Earlier research that Walker conducted in California found the indigenous people who lived there possibly detected magnetic properties in a boulder and incorporated these magnetized areas into petroglyph drawings on the stone roughly 500 years ago. “My idea was that somehow some of the medicine men may have acquired [loadstones] and could have used them suspended on string or floated in water to detect the anomalies of rocks,” he says.
Chinchilla isn’t sure why the Monte Alto sculptors incorporated magnetized rock into their work, but he says the carvings are probably not portraits of individual rulers since they all share similar features—naked figures with one hand resting on their bellies. Instead, the potbellied sculptures may represent the dead due to their swollen proportions, possibly created to honor ancestors and former community members.
Fu says that if this were the case, the sculptors or the people who commissioned them may have exploited the magnetic properties to reinforce political control over the population. “The ability of these sculptures to deflect a compass in real time would have looked very impressive to an audience, giving the illusion of persisting life in these objects,” he says in an email.
Central American cultures like the Monte Alto people also traded with what is now the Southwestern United States. The knowledge of magnetism, or even tools to detect magnetic anomalies, may have been transferred between these areas along with other goods.
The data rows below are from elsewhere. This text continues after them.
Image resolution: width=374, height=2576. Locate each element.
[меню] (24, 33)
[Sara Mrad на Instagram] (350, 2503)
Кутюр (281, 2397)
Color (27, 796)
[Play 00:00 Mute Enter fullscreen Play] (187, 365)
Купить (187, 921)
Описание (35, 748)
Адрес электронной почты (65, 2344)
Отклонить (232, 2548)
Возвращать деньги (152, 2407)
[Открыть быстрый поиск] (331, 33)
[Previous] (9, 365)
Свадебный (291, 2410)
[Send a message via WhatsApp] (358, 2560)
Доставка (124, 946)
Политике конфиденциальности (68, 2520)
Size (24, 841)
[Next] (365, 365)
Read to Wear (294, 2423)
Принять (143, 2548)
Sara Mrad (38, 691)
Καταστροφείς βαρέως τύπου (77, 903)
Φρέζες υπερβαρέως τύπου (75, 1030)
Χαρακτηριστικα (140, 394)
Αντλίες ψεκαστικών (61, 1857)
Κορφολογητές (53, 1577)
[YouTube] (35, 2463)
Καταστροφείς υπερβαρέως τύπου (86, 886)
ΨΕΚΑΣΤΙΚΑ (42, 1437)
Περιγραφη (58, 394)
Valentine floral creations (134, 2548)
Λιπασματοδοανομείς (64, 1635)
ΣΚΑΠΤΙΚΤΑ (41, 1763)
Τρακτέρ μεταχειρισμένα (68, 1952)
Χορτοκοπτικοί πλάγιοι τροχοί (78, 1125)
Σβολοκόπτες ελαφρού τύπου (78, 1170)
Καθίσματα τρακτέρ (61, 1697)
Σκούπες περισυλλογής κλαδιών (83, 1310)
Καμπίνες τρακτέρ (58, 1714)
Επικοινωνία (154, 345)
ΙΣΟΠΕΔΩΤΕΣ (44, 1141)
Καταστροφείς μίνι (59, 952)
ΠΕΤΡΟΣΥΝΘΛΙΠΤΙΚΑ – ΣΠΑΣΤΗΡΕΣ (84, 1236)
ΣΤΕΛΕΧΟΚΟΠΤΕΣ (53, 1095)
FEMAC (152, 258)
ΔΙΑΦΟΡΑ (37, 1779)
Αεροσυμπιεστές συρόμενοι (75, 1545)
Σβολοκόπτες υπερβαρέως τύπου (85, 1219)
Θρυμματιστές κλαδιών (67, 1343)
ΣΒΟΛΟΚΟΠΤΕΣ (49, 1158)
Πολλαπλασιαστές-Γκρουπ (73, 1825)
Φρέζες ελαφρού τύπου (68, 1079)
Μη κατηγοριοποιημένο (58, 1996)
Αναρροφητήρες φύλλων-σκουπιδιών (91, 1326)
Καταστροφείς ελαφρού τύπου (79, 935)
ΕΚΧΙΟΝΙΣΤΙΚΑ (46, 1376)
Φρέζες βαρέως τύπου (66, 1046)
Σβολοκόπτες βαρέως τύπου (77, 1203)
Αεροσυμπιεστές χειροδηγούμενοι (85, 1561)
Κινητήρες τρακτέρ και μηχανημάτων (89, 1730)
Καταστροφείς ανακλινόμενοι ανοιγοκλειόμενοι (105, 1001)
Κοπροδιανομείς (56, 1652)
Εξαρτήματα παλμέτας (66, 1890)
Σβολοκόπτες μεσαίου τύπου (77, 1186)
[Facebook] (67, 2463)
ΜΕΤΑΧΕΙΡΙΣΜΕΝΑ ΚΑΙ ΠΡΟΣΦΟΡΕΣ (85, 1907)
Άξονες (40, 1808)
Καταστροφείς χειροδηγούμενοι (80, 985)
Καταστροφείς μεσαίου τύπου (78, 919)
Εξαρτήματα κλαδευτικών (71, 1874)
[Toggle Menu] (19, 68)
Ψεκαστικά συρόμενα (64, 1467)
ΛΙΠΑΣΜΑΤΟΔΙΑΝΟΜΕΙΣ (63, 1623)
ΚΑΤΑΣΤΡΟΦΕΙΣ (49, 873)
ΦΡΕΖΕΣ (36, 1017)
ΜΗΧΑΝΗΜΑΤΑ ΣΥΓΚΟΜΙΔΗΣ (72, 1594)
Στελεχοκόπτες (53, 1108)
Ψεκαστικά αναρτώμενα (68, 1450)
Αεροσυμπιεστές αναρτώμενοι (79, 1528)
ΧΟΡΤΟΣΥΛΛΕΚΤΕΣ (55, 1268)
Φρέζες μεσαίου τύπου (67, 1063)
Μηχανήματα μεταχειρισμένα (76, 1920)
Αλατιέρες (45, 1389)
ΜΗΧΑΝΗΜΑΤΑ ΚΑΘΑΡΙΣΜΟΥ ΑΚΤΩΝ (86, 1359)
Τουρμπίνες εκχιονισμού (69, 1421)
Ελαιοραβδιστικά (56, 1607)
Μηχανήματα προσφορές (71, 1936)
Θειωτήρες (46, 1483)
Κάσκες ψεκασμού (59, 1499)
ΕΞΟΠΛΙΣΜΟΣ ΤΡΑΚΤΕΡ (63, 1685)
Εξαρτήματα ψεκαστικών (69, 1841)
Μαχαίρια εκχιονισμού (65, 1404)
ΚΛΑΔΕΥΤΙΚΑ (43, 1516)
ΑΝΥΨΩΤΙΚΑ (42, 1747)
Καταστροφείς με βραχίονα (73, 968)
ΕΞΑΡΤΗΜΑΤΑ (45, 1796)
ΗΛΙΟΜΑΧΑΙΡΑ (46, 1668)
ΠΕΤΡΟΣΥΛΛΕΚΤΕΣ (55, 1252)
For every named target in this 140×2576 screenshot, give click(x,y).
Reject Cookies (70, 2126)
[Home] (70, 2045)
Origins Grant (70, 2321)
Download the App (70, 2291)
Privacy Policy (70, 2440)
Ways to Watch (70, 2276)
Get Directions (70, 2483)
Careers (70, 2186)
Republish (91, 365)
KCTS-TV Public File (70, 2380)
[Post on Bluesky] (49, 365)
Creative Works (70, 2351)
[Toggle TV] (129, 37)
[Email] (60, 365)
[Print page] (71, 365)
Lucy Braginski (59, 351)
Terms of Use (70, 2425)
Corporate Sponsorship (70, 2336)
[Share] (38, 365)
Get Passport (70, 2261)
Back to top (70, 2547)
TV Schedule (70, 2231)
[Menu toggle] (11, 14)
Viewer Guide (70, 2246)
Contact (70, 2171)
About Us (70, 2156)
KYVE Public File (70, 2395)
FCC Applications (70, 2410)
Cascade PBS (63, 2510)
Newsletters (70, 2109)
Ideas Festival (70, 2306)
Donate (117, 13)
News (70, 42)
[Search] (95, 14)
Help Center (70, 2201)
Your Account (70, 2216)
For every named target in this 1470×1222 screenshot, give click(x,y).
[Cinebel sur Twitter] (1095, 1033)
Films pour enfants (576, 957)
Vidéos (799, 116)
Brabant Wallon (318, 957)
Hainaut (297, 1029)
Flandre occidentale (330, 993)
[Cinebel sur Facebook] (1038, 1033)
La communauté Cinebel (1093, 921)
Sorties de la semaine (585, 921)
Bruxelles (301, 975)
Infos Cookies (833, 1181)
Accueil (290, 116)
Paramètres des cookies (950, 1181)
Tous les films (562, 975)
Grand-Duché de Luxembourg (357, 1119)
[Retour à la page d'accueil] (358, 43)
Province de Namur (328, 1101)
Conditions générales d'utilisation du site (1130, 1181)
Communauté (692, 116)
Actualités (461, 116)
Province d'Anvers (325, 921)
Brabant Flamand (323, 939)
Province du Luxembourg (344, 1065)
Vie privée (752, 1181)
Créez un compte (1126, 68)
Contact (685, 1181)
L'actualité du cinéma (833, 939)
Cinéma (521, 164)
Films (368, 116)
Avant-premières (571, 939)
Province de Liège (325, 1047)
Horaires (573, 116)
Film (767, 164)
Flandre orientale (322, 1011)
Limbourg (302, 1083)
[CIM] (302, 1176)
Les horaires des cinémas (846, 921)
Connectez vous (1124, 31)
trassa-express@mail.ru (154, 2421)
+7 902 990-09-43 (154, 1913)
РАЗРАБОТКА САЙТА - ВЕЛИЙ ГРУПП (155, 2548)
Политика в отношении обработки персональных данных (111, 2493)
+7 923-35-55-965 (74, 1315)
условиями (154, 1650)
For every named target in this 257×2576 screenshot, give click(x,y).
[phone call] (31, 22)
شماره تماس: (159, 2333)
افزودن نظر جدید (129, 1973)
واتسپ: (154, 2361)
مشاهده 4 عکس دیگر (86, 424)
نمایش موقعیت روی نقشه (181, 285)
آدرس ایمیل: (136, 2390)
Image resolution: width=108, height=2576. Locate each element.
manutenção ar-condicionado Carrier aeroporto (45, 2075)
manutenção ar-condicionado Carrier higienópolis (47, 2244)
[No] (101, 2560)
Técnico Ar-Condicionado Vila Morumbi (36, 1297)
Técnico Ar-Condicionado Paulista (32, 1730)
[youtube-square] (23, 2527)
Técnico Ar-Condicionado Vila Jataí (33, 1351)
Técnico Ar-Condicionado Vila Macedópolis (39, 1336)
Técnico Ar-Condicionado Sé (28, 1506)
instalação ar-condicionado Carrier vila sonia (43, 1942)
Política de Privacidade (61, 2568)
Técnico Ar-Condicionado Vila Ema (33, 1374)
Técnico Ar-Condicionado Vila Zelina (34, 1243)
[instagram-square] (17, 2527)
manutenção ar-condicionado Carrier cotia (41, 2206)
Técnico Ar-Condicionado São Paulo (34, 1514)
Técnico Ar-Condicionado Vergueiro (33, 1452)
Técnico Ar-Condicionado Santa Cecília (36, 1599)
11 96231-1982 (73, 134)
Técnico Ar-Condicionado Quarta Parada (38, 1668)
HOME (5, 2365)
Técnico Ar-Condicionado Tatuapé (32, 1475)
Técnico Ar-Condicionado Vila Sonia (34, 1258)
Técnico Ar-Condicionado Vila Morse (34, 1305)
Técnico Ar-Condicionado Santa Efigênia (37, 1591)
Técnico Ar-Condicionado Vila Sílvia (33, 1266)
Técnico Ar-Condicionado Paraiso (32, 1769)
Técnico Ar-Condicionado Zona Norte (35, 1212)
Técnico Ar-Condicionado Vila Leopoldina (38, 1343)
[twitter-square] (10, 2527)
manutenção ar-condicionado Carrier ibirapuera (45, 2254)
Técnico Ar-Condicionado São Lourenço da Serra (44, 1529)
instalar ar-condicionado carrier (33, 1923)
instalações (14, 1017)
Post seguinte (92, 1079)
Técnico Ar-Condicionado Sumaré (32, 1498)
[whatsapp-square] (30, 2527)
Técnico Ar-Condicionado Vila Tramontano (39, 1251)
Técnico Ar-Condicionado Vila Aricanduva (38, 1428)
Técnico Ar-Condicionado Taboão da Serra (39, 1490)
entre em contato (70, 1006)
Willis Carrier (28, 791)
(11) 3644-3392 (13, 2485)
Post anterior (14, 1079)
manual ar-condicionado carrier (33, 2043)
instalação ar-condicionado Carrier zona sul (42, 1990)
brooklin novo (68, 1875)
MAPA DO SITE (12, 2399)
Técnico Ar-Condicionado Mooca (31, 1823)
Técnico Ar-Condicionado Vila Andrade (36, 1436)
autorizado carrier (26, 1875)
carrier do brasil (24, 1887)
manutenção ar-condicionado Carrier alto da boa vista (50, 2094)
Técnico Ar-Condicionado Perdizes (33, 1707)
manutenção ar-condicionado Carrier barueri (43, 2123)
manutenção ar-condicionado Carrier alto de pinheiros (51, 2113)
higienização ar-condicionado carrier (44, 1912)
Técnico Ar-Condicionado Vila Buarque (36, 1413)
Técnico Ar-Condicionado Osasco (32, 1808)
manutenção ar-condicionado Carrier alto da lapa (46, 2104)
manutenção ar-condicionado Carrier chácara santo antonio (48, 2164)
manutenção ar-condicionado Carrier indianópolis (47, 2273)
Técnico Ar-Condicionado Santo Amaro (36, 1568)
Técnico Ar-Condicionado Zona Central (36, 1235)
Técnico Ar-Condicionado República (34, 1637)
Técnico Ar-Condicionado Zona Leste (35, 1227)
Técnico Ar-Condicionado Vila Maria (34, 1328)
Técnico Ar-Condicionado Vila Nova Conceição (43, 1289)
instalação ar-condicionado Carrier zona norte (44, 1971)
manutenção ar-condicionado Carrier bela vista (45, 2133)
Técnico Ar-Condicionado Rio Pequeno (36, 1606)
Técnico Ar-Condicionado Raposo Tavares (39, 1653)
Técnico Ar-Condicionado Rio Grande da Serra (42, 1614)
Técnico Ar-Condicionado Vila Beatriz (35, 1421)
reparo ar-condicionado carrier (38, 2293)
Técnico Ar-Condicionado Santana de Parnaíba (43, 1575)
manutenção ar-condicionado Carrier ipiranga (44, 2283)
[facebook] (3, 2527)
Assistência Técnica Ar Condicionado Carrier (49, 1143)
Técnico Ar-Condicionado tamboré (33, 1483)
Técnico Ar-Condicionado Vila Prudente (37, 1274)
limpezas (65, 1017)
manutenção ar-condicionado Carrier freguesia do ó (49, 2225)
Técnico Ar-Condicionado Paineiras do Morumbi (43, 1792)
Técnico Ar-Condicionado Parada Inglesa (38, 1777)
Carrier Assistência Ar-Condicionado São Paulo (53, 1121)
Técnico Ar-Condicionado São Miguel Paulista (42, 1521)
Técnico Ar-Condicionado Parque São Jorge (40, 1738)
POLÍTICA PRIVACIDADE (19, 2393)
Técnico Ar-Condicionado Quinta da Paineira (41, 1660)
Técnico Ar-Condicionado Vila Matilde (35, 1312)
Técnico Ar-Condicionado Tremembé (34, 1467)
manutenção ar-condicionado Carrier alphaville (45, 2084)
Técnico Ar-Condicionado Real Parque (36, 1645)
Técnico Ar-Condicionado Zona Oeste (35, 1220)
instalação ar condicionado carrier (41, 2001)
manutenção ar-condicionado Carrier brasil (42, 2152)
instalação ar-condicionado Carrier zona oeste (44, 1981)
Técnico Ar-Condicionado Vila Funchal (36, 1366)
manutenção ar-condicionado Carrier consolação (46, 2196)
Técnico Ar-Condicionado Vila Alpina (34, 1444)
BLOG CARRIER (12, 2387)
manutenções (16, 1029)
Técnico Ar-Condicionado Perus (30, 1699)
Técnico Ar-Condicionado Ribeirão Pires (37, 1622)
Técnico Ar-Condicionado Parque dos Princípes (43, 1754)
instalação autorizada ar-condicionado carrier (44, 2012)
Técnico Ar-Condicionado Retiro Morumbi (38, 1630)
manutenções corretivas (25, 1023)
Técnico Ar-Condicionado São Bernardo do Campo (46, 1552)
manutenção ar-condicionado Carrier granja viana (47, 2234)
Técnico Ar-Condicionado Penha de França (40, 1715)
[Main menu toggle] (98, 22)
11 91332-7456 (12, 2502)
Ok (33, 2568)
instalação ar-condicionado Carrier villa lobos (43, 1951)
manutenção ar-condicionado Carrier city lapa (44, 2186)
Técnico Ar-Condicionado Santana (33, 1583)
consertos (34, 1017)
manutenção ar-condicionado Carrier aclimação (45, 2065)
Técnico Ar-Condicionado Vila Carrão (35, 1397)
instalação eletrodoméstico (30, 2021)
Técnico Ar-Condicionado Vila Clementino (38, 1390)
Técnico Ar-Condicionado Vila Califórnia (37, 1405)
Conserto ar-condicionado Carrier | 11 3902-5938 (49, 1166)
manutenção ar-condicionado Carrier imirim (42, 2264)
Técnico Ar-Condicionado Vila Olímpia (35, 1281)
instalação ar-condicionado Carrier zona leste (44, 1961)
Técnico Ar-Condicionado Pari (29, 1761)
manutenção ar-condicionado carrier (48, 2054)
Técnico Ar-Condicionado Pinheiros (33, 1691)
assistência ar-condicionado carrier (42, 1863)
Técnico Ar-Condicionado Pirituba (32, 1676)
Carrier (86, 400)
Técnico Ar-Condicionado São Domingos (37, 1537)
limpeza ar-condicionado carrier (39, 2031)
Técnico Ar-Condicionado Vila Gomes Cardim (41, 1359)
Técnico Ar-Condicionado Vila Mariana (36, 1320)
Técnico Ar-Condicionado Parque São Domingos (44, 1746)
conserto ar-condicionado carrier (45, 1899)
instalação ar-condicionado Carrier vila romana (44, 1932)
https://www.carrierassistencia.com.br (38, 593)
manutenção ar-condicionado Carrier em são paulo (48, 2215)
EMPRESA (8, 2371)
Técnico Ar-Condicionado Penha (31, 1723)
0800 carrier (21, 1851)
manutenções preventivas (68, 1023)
Objects like lodestones, which had exotic properties, would have been particularly valued in trade.
Knowledge of magnetism could have even predated the Monte Alto culture, Chinchilla says. Archaeologists discovered a magnetized bar rich in hematite dating from 1400 B.C. to 1000 B.C. at San Lorenzo in the present-day Mexican state of Veracruz, one of the major cities of the Olmec. If this bar was somehow used as a magnetic tool, it would mean that Mesoamerican knowledge of magnetic forces predates even the early descriptions by Thales of Miletus.
Paris says that this Monte Alto discovery may just be scratching the surface, and that similar magnetic testing should be done on Olmec head sculptures as well as Maya artifacts to see whether the knowledge of magnetic forces was widespread among early Mesoamericans.
“There’s a lot more work to be done now that we can start to recognize this pattern,” she says.